Just to put it into perspective, I recently spoke with the City of Flagstaff Fire Department, and they are estimating that theyll be removing 1.75 million tons of wood biomass annually for the next 25 years as a prevention against mega wildfires.
Traditionally, one of the primary techniques for dealing with this wood waste is by building piles and then burning those piles.
The issue is that with our changing climate and risk associated with burning those piles, the safe operable burn window is getting shorter and shorter.
The other thing is that when you burn any kind of wood, then that carbon is released up into the atmosphere.
Another option is to chip it up and to put it in big trucks and haul it away to a waste disposal facility that could be 100 to 150 miles away or more.
There's a huge amount of emissions that are associated with all that trucking, as well as cost.
Another option is to leave the wood chips on site, and those chips over time decompose and become soil.
But because of our arid climate in the American West, wood chips can on their own take 10, 20 plus years sometimes to decompose.
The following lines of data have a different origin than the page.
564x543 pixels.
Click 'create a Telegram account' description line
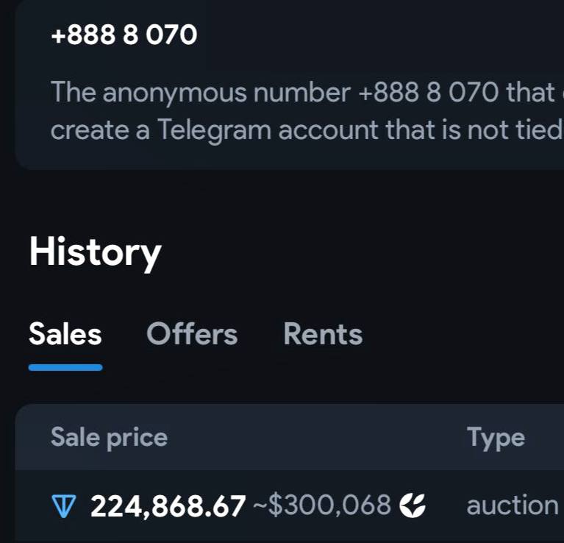214,130
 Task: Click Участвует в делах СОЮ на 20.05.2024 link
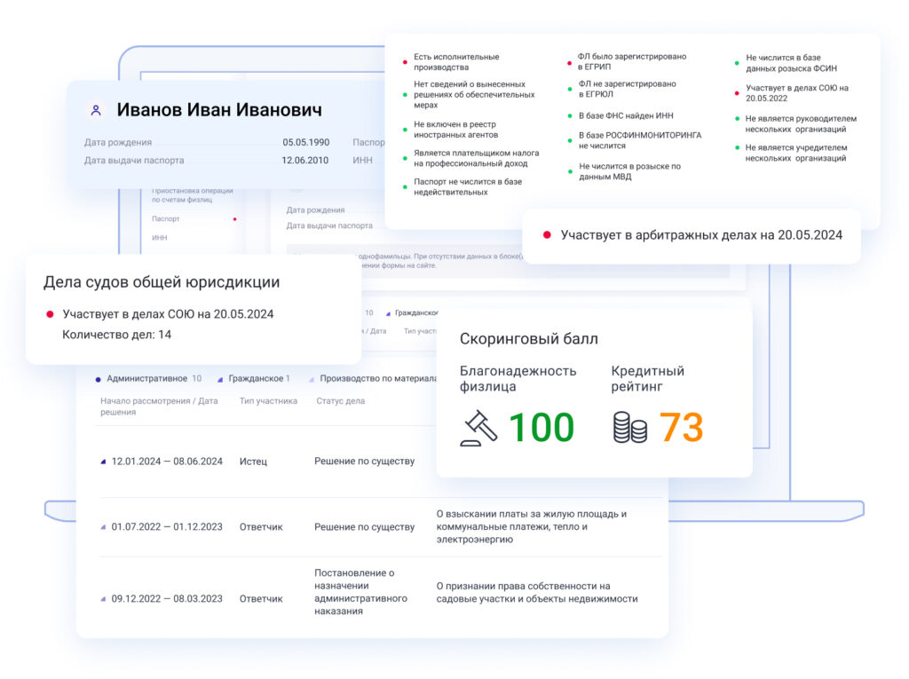point(168,314)
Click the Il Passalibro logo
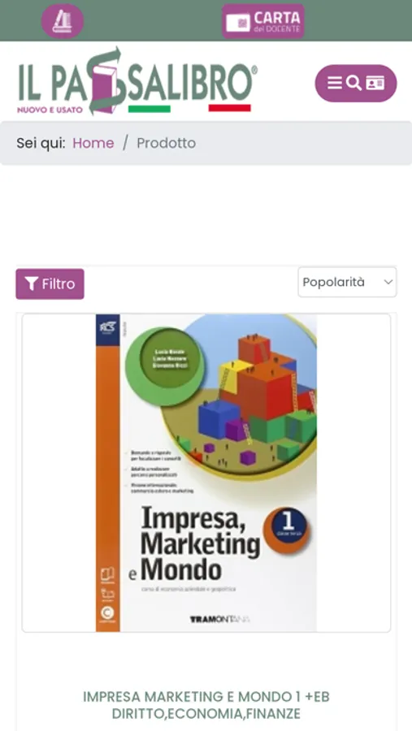Viewport: 412px width, 731px height. (x=137, y=80)
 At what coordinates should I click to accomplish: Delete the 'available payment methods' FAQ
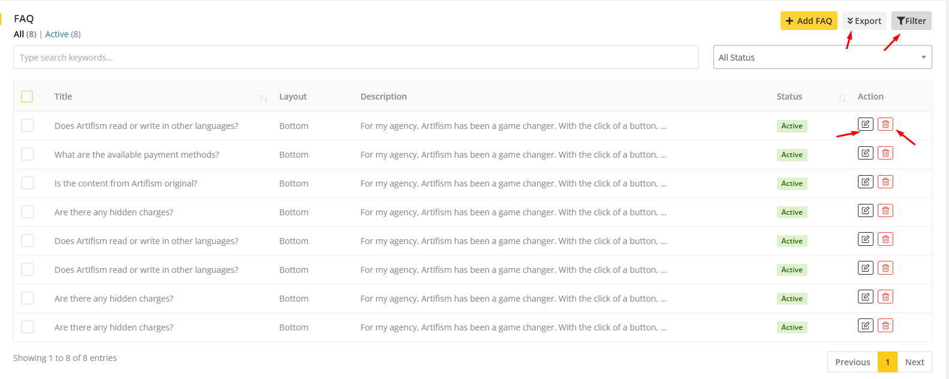pyautogui.click(x=885, y=153)
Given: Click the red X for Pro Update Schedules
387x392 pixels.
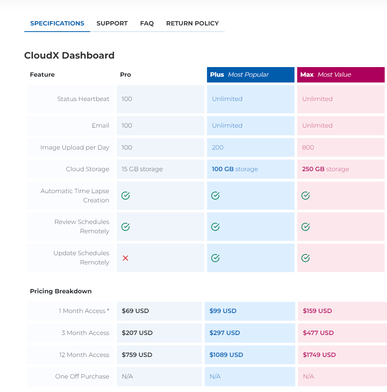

That means that that potential fire risk is there for a very long period of time.
Is there a way that we can rethink waste?
What is a waste product and what is a resource?
The carbon cycle tells us that there is no waste.
Carbon that falls down onto the floor is meant to be recycled back into the soil.
That carbon gives life to the next generation of plants.
Adding mycelium speeds up that process of decomposing the wood.
That's the innovative piece here.
That's the piece that might change things.
If we can start to break that down on land that needs that carbon, that'll create a huge change.
After about six months, the fungi have been able to run through the woodchips and bioactivate that organic matter.
Then we were able to make use of them at a landscape scale by spreading that activated organic matter over this depleted acreage.
Another aspect of this project was that we wanted it to be holistic, we wanted it to be multi-partner, and we wanted it to be innovative.
We wanted to try new things.
One of the new things that we're trying is to bring in cows on top of those woodchips to bale graze.
The benefit that we're foreseeing by doing that is that is that the cows will actually with their hooves, work that organic matter and that biology into the soil.
They'll be able to move that organic matter around like a living machine for working the organic matter and the mycelium into the soil.
Plus, they'll be able to fertilize the land with their manure.
And jump start even quicker that biological process of bringing that soil back to life.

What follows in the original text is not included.